Notice how quiet and prolonged this minimum has been compared to the last minimum. As of November 30, we have had 236 spotless days in 2008, enough to put us in 5th place. With just half a dozen spotless days, we will exceed #3 1954. If we exceed November's 14 spotless days, we will be in a virtual tie for second place with 1912 behind 1913.
sunspots
© unknown

Notice how 2007 and 2008 are both in the top 10.

So far in minimum after cycle 23, we have had 481 spotless days, the most since cycles 14-16, in the early 1900s.

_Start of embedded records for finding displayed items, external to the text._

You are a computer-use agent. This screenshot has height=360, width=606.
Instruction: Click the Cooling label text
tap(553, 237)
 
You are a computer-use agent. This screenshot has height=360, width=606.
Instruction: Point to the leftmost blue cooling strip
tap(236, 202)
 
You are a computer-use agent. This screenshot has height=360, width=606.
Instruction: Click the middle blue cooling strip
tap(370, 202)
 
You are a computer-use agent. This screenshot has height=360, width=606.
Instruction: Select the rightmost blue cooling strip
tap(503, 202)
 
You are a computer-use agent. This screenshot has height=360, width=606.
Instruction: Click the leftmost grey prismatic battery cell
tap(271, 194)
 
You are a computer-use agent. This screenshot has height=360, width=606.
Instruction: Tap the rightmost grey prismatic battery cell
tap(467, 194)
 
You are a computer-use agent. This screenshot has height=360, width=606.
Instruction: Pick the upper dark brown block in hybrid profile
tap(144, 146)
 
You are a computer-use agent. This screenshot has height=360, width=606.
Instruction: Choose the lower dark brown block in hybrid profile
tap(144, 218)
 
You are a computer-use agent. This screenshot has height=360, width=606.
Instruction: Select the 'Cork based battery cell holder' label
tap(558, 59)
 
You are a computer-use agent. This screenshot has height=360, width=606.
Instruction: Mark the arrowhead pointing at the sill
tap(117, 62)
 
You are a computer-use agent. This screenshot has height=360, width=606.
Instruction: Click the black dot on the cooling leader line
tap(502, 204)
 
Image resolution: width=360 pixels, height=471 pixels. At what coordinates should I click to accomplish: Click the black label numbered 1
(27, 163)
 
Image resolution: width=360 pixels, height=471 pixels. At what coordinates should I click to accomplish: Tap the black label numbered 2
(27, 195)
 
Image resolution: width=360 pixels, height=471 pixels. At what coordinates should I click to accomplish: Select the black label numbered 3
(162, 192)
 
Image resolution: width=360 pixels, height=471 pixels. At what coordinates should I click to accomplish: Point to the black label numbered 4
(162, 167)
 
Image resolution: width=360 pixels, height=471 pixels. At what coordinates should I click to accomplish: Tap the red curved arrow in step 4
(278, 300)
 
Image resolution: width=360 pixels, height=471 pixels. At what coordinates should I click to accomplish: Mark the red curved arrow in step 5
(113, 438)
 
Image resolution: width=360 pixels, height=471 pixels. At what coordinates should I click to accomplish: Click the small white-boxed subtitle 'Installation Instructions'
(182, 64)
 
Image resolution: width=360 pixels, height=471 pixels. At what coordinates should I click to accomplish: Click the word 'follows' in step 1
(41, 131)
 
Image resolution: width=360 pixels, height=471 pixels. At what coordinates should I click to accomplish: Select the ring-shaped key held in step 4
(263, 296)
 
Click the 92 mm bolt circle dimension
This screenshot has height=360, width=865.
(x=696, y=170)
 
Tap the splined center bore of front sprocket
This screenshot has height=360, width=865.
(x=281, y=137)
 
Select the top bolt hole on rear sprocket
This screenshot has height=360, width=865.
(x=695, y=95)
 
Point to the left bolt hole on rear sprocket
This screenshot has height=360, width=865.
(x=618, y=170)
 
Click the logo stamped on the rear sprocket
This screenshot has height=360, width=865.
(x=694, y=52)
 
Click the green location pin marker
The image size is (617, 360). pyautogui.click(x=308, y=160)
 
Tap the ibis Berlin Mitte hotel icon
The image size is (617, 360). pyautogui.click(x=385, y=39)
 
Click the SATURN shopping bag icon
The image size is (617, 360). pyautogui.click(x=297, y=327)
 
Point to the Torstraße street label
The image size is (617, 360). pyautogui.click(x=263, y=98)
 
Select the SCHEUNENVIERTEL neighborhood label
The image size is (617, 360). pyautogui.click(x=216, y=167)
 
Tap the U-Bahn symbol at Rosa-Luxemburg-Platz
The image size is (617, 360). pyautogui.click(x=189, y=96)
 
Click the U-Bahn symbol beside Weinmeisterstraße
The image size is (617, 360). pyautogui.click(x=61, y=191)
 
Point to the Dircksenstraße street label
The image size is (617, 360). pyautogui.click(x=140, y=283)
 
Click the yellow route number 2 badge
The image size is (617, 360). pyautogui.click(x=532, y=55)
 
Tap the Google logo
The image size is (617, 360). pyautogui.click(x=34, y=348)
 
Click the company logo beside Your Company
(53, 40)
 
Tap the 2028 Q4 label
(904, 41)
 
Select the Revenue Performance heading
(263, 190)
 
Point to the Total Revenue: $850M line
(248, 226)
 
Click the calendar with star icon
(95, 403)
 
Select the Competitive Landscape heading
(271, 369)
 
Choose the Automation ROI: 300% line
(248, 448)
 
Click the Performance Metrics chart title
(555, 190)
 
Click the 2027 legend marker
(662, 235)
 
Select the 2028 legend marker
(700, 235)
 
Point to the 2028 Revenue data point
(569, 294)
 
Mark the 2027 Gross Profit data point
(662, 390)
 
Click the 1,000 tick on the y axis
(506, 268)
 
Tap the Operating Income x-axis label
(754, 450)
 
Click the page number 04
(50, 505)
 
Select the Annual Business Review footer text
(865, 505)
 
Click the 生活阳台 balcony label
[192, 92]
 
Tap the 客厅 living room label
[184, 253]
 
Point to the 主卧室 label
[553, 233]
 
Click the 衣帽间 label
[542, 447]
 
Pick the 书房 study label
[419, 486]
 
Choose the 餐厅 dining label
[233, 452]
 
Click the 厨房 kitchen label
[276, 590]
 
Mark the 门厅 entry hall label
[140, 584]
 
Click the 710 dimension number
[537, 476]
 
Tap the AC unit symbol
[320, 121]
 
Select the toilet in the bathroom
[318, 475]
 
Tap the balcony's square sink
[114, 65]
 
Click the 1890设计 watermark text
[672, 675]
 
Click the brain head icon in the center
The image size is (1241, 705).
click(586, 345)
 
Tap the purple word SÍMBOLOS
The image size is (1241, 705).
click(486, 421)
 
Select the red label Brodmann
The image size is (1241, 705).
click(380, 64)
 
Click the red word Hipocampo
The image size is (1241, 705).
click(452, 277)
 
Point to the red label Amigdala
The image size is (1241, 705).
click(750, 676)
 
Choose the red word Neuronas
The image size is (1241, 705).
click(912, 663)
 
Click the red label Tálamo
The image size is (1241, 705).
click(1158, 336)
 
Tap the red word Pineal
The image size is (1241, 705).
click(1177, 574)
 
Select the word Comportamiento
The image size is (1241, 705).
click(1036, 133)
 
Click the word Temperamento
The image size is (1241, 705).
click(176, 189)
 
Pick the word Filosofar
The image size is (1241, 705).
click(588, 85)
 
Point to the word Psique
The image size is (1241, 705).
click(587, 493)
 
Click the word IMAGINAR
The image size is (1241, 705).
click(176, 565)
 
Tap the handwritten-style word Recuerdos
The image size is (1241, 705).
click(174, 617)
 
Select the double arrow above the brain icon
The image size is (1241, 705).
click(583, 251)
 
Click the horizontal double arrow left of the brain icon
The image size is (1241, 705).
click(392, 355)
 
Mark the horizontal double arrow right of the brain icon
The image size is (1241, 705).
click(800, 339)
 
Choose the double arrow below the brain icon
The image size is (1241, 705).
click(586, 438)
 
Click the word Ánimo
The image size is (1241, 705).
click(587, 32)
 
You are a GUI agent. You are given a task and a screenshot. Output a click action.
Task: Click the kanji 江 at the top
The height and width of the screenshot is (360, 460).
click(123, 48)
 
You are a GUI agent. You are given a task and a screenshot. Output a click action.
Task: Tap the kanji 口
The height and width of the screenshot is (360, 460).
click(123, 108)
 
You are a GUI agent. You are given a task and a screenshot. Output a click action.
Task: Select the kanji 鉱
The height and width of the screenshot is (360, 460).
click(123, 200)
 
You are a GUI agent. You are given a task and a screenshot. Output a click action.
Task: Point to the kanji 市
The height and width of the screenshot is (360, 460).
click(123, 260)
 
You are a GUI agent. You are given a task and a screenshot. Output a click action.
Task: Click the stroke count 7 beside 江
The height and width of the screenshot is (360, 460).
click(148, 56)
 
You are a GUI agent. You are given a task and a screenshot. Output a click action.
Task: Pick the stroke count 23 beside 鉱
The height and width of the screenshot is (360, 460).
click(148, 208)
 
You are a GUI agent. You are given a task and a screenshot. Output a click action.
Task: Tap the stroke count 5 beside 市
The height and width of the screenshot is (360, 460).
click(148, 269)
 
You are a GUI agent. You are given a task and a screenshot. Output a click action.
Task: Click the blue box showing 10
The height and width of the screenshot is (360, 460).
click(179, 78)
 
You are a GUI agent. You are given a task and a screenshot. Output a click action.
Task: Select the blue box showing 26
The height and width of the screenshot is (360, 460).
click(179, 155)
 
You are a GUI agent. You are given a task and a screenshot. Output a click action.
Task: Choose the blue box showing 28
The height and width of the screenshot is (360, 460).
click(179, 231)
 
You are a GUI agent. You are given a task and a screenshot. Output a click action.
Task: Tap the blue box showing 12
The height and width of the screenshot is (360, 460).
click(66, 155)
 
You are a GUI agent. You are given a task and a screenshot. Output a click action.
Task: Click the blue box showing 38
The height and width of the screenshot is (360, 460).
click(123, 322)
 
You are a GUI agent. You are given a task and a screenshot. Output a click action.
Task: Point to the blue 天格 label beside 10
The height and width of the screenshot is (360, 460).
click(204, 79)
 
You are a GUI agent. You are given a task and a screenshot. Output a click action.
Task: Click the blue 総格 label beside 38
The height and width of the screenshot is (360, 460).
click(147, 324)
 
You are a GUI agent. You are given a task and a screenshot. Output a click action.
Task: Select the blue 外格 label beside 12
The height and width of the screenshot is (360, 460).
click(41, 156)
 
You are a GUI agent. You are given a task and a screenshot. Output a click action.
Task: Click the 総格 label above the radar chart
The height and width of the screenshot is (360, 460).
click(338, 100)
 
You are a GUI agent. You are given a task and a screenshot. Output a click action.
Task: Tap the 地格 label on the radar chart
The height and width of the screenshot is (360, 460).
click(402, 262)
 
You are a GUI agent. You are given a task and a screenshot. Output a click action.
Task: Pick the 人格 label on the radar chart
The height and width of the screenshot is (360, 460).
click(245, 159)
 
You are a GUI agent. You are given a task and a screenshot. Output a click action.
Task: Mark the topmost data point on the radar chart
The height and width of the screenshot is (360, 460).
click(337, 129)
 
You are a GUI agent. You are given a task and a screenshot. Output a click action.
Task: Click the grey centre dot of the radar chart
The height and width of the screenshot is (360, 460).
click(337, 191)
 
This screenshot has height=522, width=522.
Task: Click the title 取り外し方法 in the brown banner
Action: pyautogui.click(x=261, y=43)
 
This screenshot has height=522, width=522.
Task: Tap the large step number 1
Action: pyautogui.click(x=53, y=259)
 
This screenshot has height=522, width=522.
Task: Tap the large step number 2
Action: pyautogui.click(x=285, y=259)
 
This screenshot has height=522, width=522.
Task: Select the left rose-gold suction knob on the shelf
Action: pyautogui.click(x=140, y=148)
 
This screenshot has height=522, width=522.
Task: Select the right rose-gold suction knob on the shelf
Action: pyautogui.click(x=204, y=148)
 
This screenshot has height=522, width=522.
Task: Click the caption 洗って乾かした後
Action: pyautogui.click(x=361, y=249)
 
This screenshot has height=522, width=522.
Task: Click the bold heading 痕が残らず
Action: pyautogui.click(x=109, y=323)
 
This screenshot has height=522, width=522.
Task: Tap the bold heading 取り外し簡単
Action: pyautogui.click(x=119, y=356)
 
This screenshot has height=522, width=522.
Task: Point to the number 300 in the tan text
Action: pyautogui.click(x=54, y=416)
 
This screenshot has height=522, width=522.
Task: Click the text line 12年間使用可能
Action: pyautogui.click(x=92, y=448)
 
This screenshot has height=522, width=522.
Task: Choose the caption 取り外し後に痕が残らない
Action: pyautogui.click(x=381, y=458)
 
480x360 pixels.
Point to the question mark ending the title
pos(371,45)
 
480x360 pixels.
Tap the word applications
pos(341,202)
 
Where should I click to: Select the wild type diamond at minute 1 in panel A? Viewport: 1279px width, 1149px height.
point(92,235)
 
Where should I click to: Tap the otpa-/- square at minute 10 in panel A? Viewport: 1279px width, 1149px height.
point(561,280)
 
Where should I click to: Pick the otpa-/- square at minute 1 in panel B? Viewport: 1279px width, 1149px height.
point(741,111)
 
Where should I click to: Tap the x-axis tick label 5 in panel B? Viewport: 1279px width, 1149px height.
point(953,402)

Note in cycle 14, three years came in the top 10 for spotless days, 1911, 1912, 1913. This is the second year in this cycle in the top 10. 1912 was the second high spotless year after cycle 14.

See this story in the Toronto Star by Adam Mayers from February 2007, during the very cold and record snowy 2007/08 Toronto winter. It talks about 1911/12 winter, the worst winter of the century for that city.
"It may seem cold this week, but it is nothing, nothing, compared with the winter of 1912, a year that remains in the record books as the worst winter of the past 100 years. By mid-January, it was so cold Toronto harbour was frozen solid. By early February, the near-shore lake ice was a metre thick, and you could skate from Toronto to Hamilton if you had the time. By the middle of the month, everyone was taking bets on whether the lake was frozen over. By month-end, it was. It was the rumour that the lake ice was finally solid from Toronto to Rochester that brought a huge crowd to Sunnyside Park on the afternoon of Feb. 11, 1912. They wanted to witness what the Star called a once-in-a-lifetime experience, "a spectacle they had never seen before and may never witness again."
Toronto harbor frozen 1911/1912
© unknown

The shore from Sunnyside to Humber Bay was packed with people, and by 3 p.m. there were hundreds of people spilling out onto the ice. About 50 kept going until the paper estimated they were three miles out and from shore looked like "so many flies on a gigantic plate." When they were mere specks, they turned around - not because the ice was thin, as they later told the reporter, but because they feared getting lost. All around was grey in the fading light.

The lake did freeze over by the end of the month, the only time in the past century that it has. Superior did too. Although Michigan, Huron and shallow Erie have frozen in many winters since, Superior and Ontario are so deep and wide it is rarely cold enough to do the trick. But the winter of 1912 was the coldest January-March period of the 20th century and the second-coldest ever recorded. See the temperatures that winter here:
Temperatures 1911/1912
© NOAA

The following winter was a very different story. It was a neutral ENSO (biased slightly towards El Nino), with a slightly positive PDO, and negative AMO. Yet, the pattern in 1912/13 looks like a strong La Nina. Low solar does not by itself guarantee a cold winter every year.